Several months ago I have shortly described how to close non-responsive ssh session, which comes handy at times. Today I will describe how to close every active ssh session by inspecting existing pseudoterminals.
The idea is quite simple as it can be described just in several simple steps.
List process IDs using pseudoterminals | |
lsof -w -t +d /dev/pts/ | |
Sort generated list | |
sort | |
Remove duplicated entries | |
uniq | |
List parent process IDs | |
xargs ps -oppid= -p | |
Extend list by process name and owner | |
xargs ps -ocomm=,pid=,user= -p | |
Filter sshd processes | |
awk '($1 == "sshd") {print $2}' | |
Terminate filtered processes | |
xargs kill |
Use following command to close every active ssh session.

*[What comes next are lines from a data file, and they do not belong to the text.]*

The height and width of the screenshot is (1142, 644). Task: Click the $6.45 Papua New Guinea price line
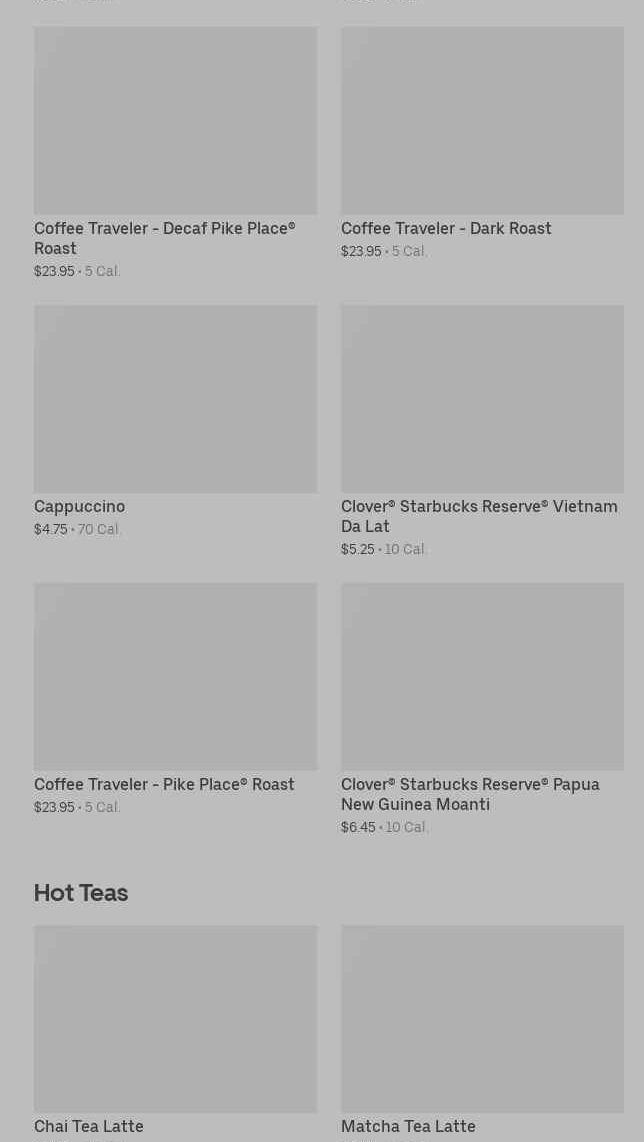(x=384, y=828)
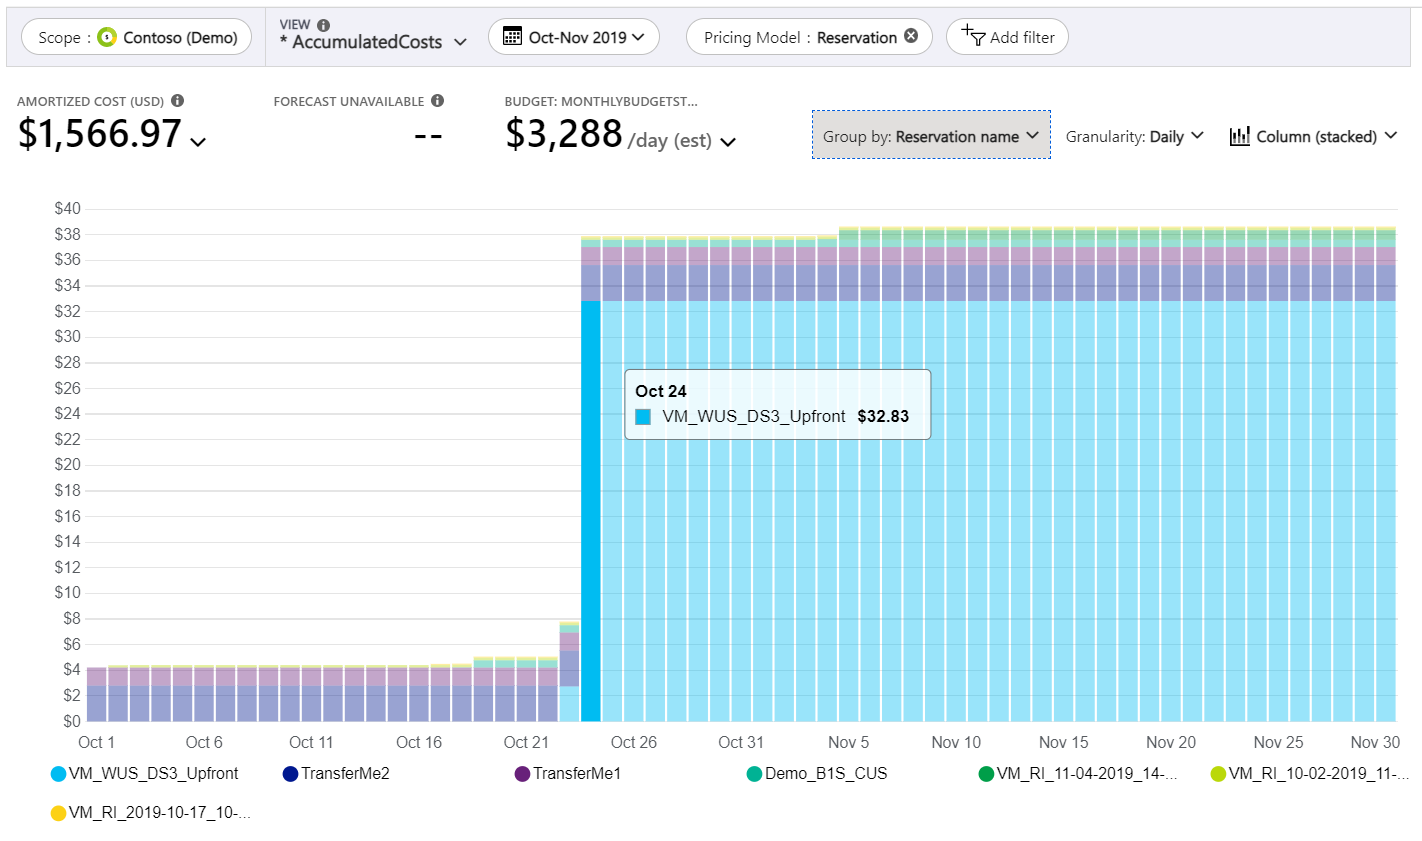This screenshot has height=841, width=1422.
Task: Click the Add filter funnel icon
Action: (974, 37)
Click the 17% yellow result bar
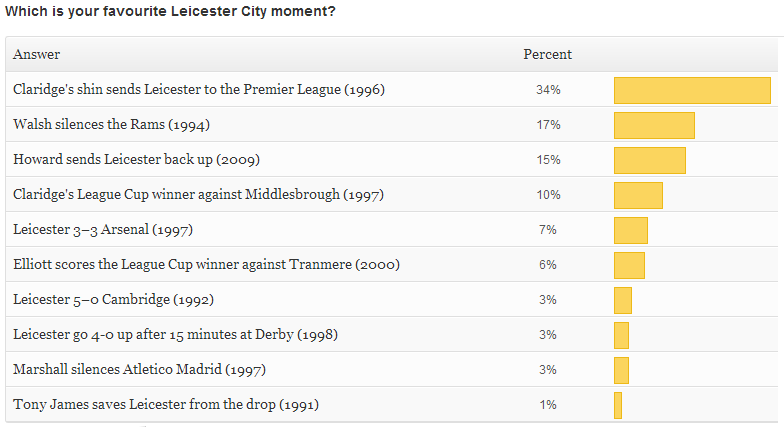The image size is (784, 427). [x=654, y=126]
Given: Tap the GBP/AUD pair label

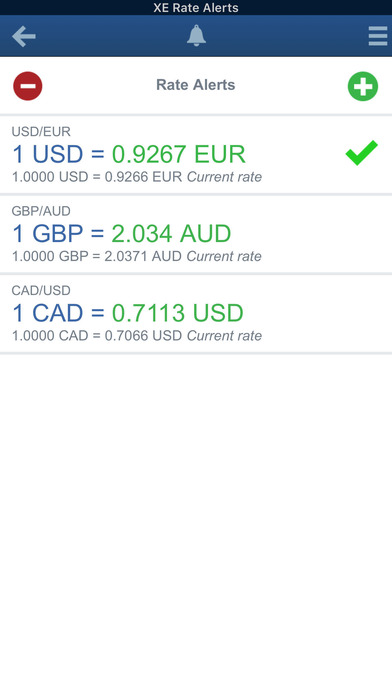Looking at the screenshot, I should pyautogui.click(x=41, y=211).
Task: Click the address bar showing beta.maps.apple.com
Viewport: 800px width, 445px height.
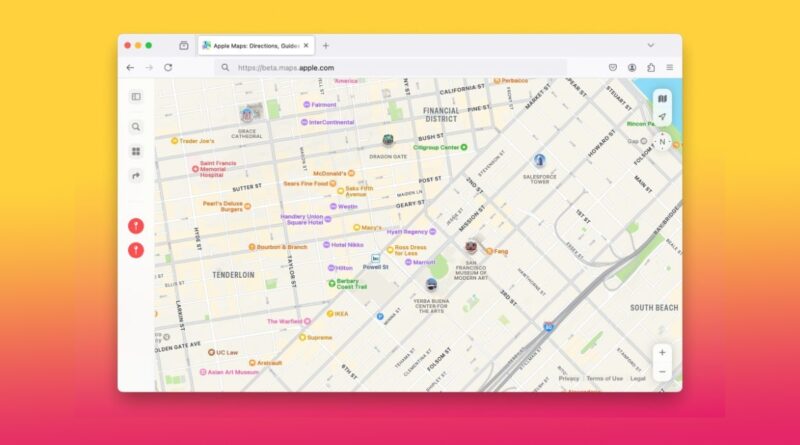Action: click(400, 67)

# lsof -w -t +d /dev/pts/ | sort | uniq | \ xargs ps -oppid= -p | \ xargs ps -ocomm=,pid=,user= -p | \ awk '($1 == "sshd") {print $2}' | \ xargs kill
Use following command to close every active ssh session owned by specified username.
# lsof -w -t +d /dev/pts/ | sort | uniq | \ xargs ps -oppid= -p | \ xargs ps -ocomm=,pid=,user= -p | \ awk '($1 == "sshd"&& $3 == "USERNAME") {print $2}' | \ xargs kill
It is quite simple solution that can be used to identify and close parent processes based on defined criteria.